WHAT YOU SHOULD DO: Using the records below, find every line that includes "will" and copy it.

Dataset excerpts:
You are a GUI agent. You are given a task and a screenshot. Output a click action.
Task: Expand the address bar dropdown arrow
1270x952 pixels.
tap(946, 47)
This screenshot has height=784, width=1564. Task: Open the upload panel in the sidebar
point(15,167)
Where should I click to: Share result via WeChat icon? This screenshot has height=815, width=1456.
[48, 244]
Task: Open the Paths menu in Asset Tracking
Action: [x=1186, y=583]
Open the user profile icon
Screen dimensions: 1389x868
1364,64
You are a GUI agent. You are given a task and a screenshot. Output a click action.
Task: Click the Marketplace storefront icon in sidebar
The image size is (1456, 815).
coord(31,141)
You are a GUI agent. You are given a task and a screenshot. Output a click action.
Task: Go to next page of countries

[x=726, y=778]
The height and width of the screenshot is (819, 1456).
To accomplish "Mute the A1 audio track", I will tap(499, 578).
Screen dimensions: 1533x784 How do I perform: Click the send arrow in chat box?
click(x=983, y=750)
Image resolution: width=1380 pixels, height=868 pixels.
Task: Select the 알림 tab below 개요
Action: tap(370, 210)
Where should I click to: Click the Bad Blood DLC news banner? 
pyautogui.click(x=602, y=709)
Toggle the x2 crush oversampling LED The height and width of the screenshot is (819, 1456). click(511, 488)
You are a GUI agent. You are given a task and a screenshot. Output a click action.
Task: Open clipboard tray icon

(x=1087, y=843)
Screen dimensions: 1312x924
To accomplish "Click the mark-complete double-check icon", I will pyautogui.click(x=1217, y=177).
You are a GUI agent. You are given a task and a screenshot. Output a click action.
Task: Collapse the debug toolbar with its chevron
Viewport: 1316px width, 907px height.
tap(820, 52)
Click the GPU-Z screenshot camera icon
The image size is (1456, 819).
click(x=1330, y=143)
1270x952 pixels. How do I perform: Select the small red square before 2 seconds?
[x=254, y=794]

RESULT OF THE EXERCISE:
To accomplish "Mute the A1 audio track", I will tap(499, 578).
To accomplish "Click the mark-complete double-check icon", I will pyautogui.click(x=1217, y=177).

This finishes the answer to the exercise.